— Да, знаю… У него не было доступа к «Хроникам» отца де Карлюса, и, следовательно, он так и не узнал, что тот ничего об этом не пишет.
— Вижу, мне нечего вам рассказывать… Я говорил, что… что он наткнулся на это так же, как и я… Во время уборки, да…
— Как это — во время уборки?
Брат Рене хотел было улыбнуться при виде ошеломленного выражения лица молодого человека, но приступ жестокого кашля лишил его этого последнего удовольствия.

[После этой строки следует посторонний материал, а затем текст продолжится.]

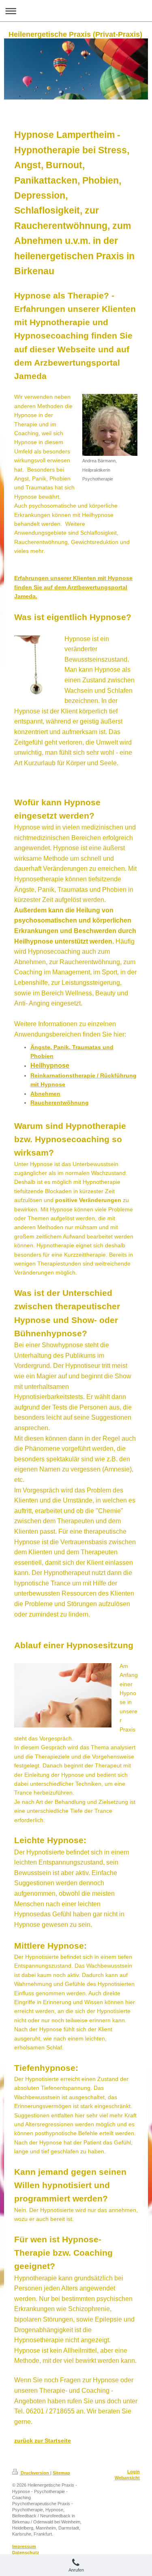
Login (133, 2471)
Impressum (24, 2546)
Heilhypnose (49, 1065)
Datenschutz (25, 2552)
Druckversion (34, 2472)
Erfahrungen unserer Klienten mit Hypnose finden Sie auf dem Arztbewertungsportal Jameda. (73, 587)
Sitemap (61, 2472)
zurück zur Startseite (42, 2440)
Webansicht (127, 2477)
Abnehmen (45, 1093)
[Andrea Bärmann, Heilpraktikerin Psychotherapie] (109, 425)
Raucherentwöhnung (59, 1102)
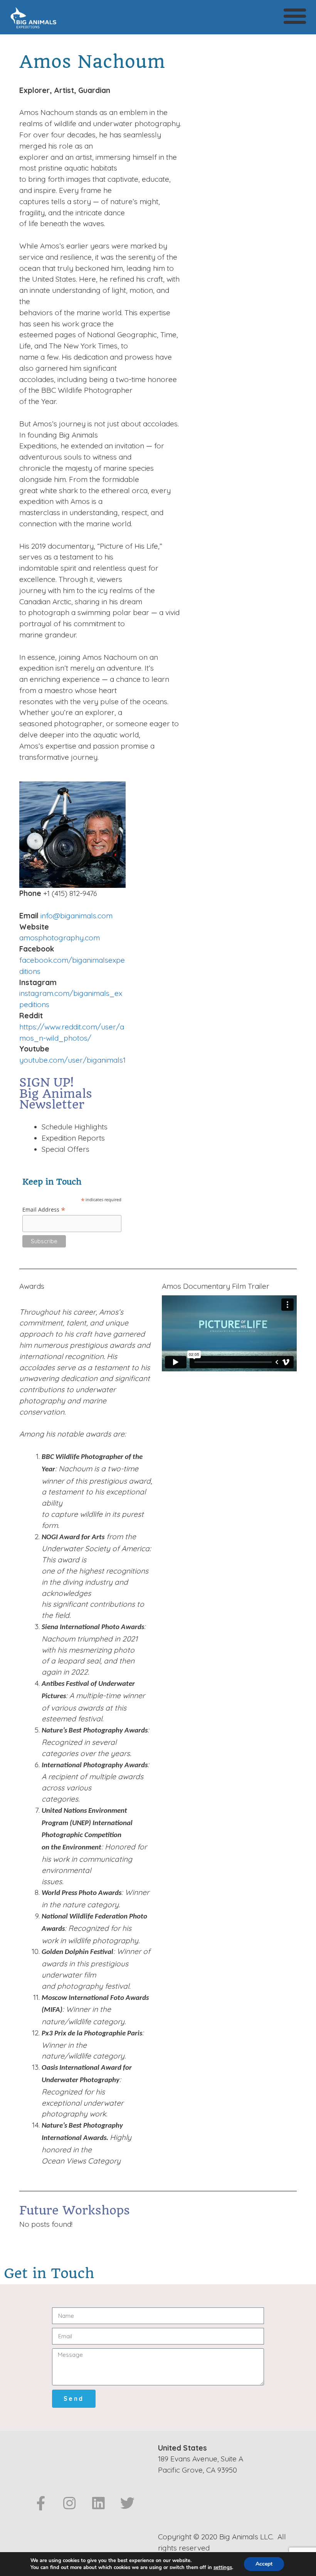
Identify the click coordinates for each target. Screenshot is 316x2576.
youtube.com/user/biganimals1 (72, 1060)
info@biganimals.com (76, 915)
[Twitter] (127, 2503)
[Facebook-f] (41, 2503)
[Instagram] (69, 2503)
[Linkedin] (98, 2503)
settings (222, 2567)
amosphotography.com (59, 937)
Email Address (44, 1209)
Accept (263, 2564)
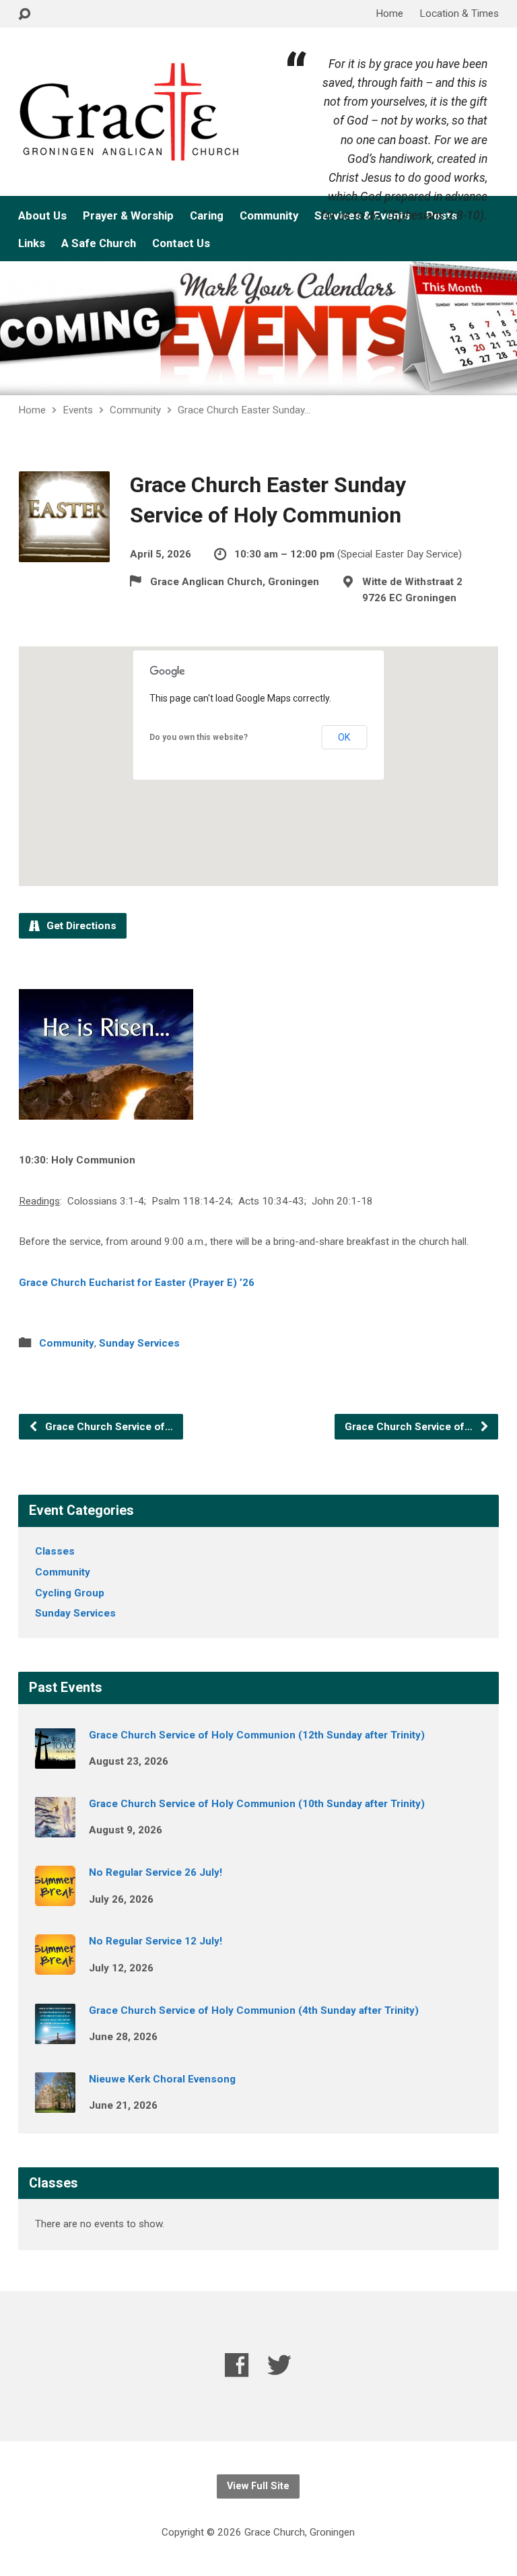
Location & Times (459, 13)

Жизнь висела на волоске, надо было постараться его не порвать.
— Знаете, какую келью занимали Амори и Димитриус прежде, чем стать настоятелями?.. Эту самую, мою, келью номер четыре… Так вот, несмотря на все прошедшие годы, столетия, смену обстановки, здесь сохранилось то, чем пользовались все трое… Это маленькое сокровище как раз над моей головой.
Бенжамен поднял глаза и увидел, о чем шла речь.
— Это распятие одиннадцатого века, — продолжал брат Рене, — самое древнее во всем монастыре… Снимите его и посмотрите на обратной стороне… я обнаружил это, когда вытирал пыль… Это было так давно…
Послушник встал и осторожно снял крест с гвоздя. Сначала он ничего не заметил, но, повернув распятие к свету, струившемуся из окна, обнаружил все еще четкие латинские буквы. «Domine, adjuva me in omni die sicut et in illo primo. Amaury. VI. VI. MCCXXIII». [6]
— Он вырезал это в день своего прихода сюда… Шестого июня 1223 года… Мне так хотелось бы взглянуть, какое лицо будет у брата Бенедикта, когда вы покажете ему это… А он так мучился… Повесьте крест на место, мой мальчик… И не волнуйтесь… Он останется вам. Я попросил отца-настоятеля поселить вас здесь. Он выполнит мою просьбу. Вот все, что я хотел сказать вам, мой дорогой… Этого вполне достаточно… Возьмите пергамент… и ступайте с миром.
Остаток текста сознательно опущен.